### Data provided

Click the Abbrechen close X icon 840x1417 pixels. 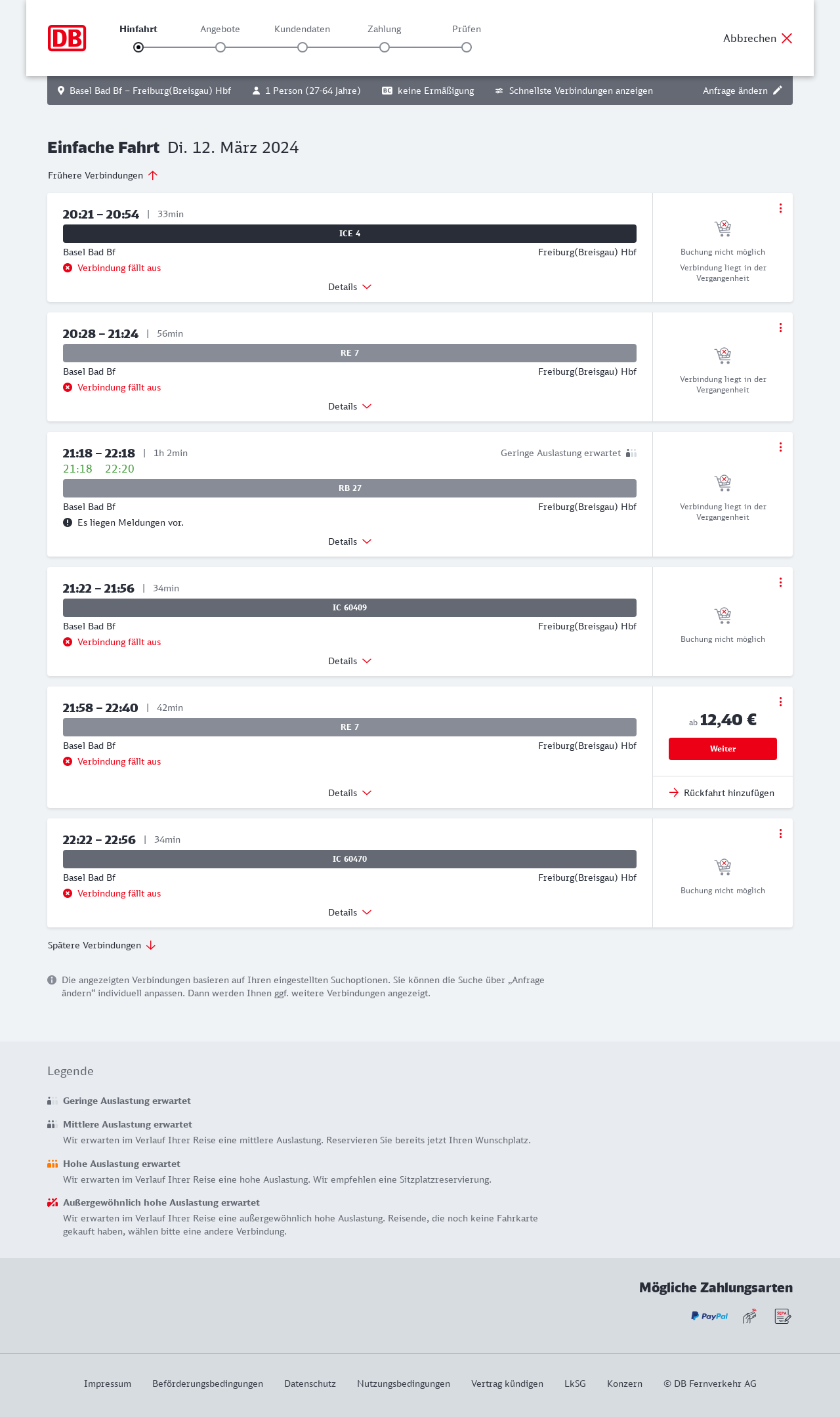point(787,38)
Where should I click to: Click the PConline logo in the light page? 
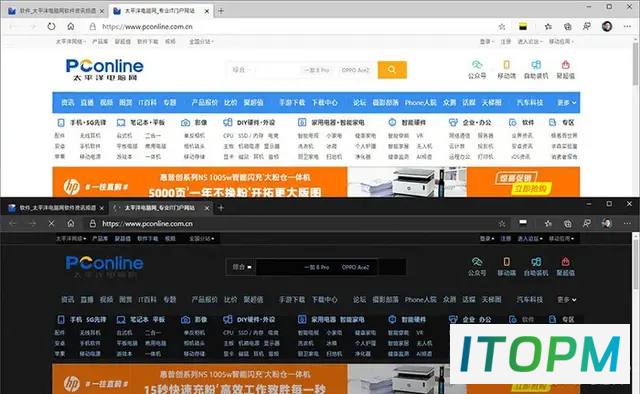[x=104, y=69]
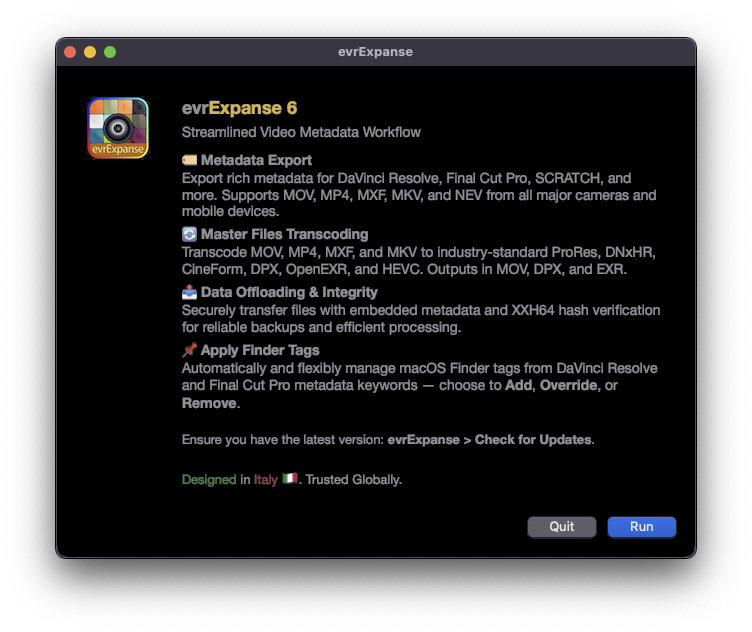Click the evrExpanse 6 heading

coord(239,108)
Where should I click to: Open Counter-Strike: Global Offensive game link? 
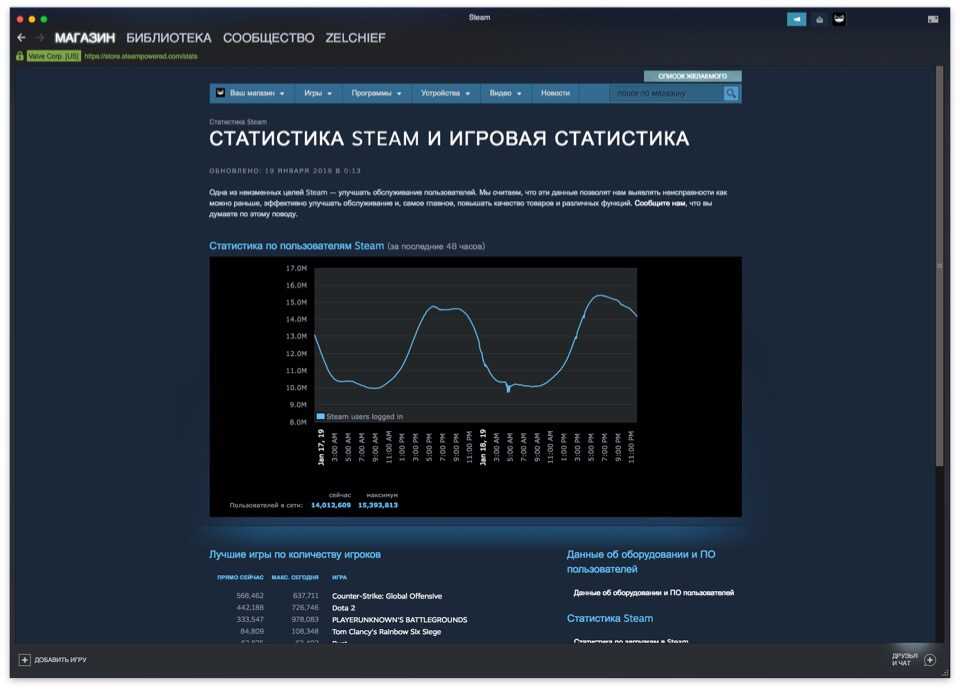[x=386, y=596]
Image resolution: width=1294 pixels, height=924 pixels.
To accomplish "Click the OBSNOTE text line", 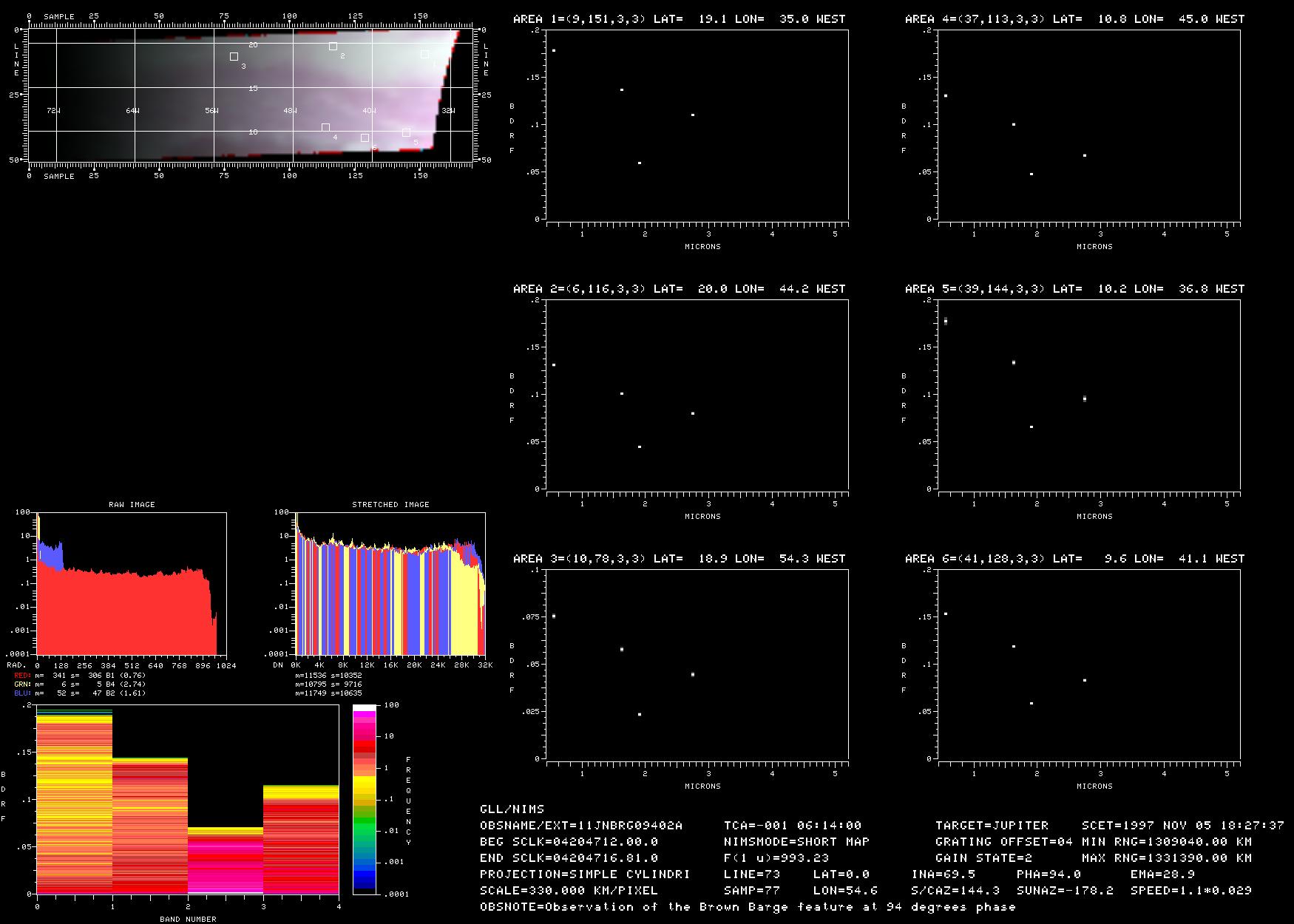I will coord(748,906).
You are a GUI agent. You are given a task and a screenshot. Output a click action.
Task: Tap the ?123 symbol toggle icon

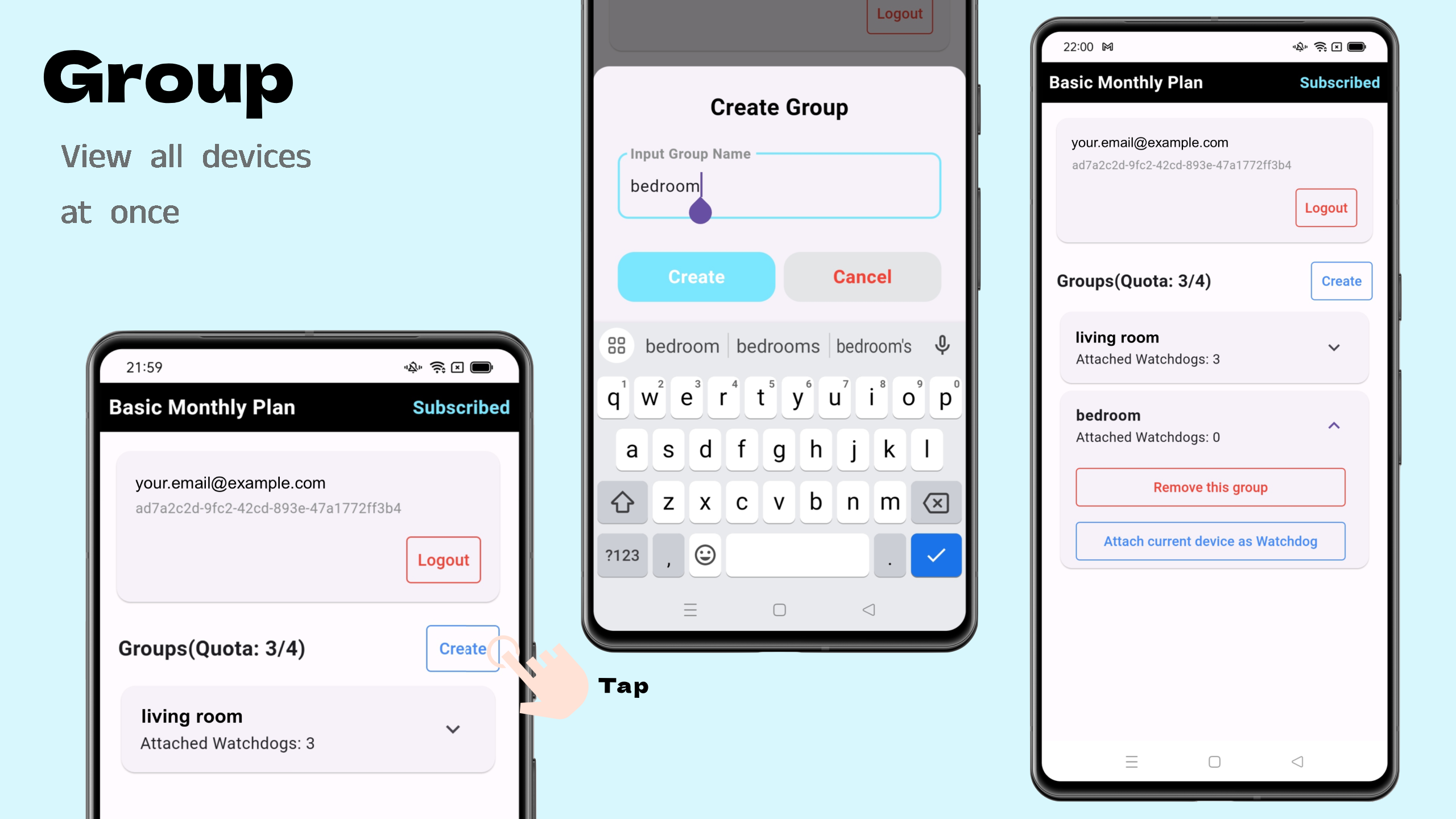622,555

### What you have to do
Transcribe every line from the one containing "You are a GUI" to the end of the listing, exactly and exclusively. Do not carry any picture over.

### Task solution
You are a GUI agent. You are given a task and a screenshot. Output a click action.
Task: Tap the ?123 symbol toggle icon

622,555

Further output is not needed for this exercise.